Referring to fig. 3 to 6 together, fig. 3 is a partial structural schematic view of another embodiment of the charging box provided in the present application, fig. 4 is a side structural schematic view of the charging box in fig. 3 in a closed state, fig. 5 is a side structural schematic view of the charging box in fig. 3 in a critical state, and fig. 6 is a side structural schematic view of the charging box in fig. 3 in an open state. It should be noted that: for convenience of description, the charging box of the present embodiment only illustrates the rotating shaft assembly and the elastic member connected thereto. The first mating member is connected with the first shell assembly and can be used as a part of the structure of the first shell assembly, so that the first mating member can be simply regarded as the first shell assembly. Similarly, since the second mating member is connected to the second housing assembly and can be a part of the structure of the second housing assembly, the second mating member can be simply regarded as the second housing assembly.

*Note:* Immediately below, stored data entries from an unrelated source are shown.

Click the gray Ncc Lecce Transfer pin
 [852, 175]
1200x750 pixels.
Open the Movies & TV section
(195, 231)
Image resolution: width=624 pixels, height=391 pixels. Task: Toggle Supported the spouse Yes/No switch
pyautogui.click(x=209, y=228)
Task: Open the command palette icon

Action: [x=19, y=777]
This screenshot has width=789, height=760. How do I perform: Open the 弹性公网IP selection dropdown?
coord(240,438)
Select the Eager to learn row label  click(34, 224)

Further, the process of switching the charging box to the open state may be described in the order of fig. 4 to 6; on the contrary, the process of switching the charging box to the closed state can be described according to the sequence of fig. 6 to 4. When the charging box is in the critical state shown in fig. 5, the elastic member obtains the maximum elastic potential energy correspondingly.

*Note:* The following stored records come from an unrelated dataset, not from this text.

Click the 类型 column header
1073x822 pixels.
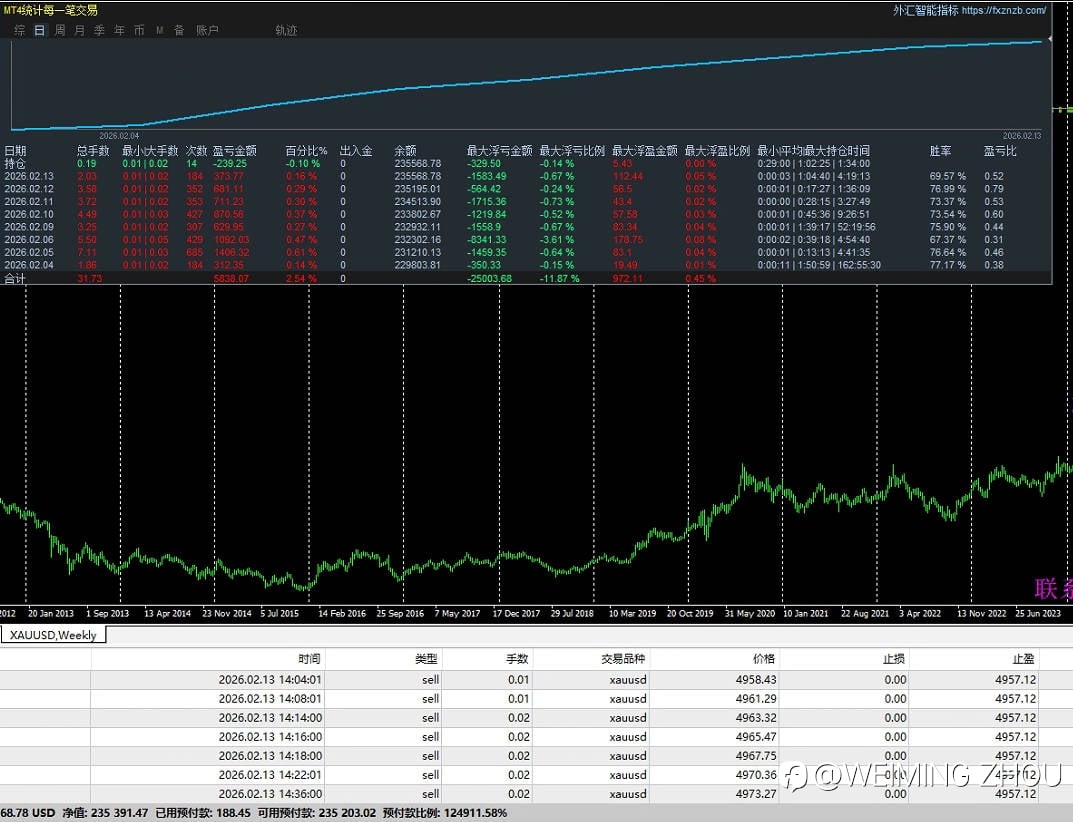426,659
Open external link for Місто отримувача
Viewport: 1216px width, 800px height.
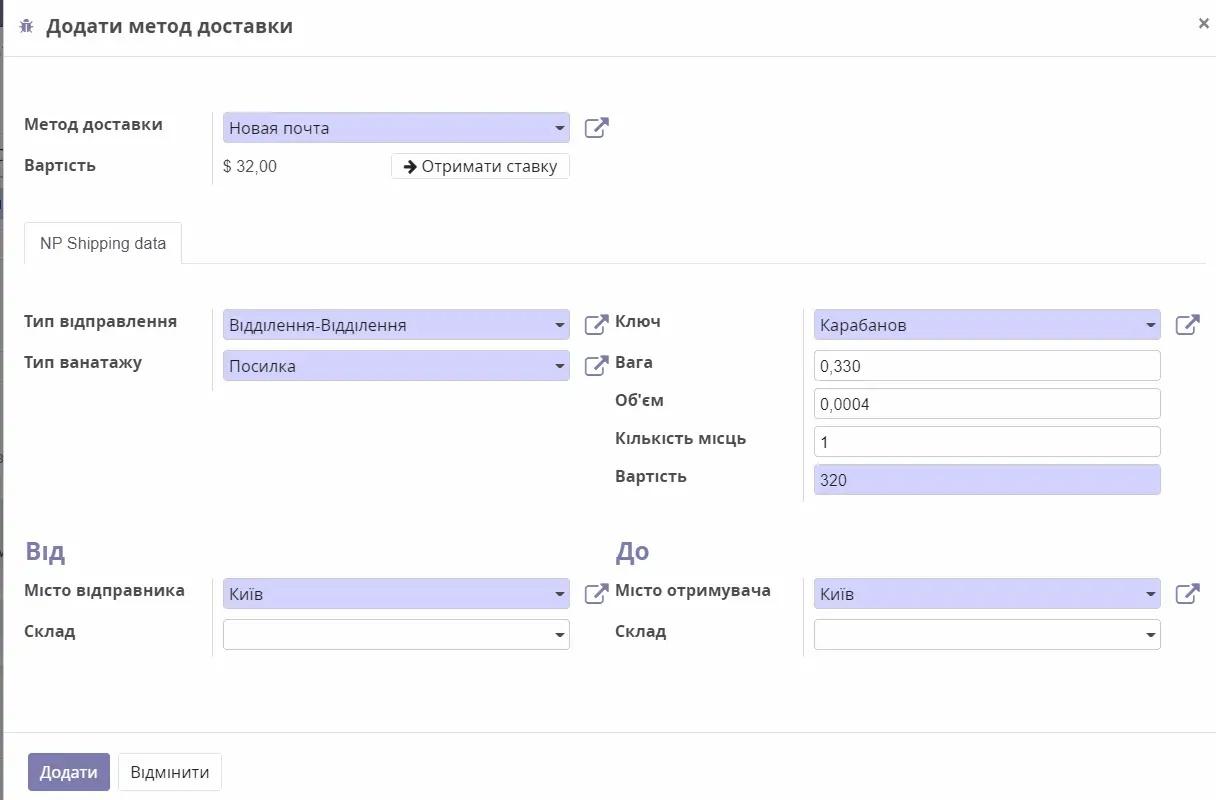(x=1187, y=594)
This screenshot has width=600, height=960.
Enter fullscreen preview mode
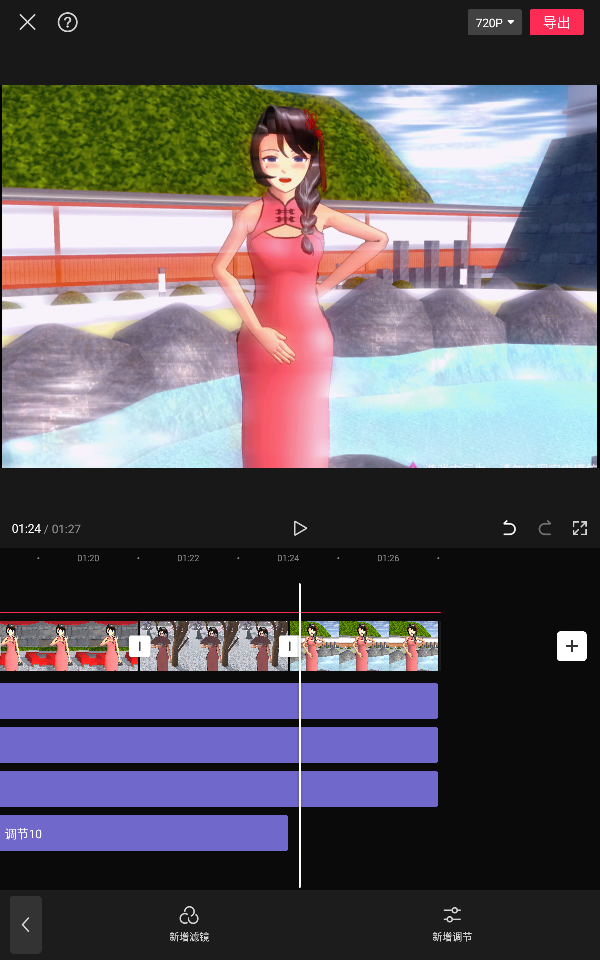579,528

The main differences from the above described embodiment are: in this embodiment, in conjunction with fig. 3, the charging box 10 may further include an elastic member 14. One end of the elastic element 14 may be assembled and connected with the first housing component 11 (specifically, the first fitting element 131), and the other end may be assembled and connected with the second housing component 12 (specifically, the second fitting element 132). Further, the elastic member 14 is configured to be elastically deformed along with the rotation of the second housing assembly 12 relative to the first housing assembly 11. In this way, during the process of switching the charging box 10 to the closed state or the open state, the elastic potential energy of the elastic member 14 can be gradually increased and then gradually decreased. Through the above manner, the technical effects of the embodiment at least include the following aspects:

1) since the second housing component 12 can force the elastic member 14 to elastically deform during the rotation relative to the first housing component 11, the rotation of the second housing component 12 can be accompanied by a certain damping feeling. Furthermore, the rotation of the second housing assembly 12 can become smoother due to the gradual change of the elastic potential energy of the elastic member 14. In other words, when the user opens or closes the charging box 10, the user can not only obtain a certain damping feeling, but also enjoy silkiness, thereby greatly improving the use feeling of the user on the charging box 10.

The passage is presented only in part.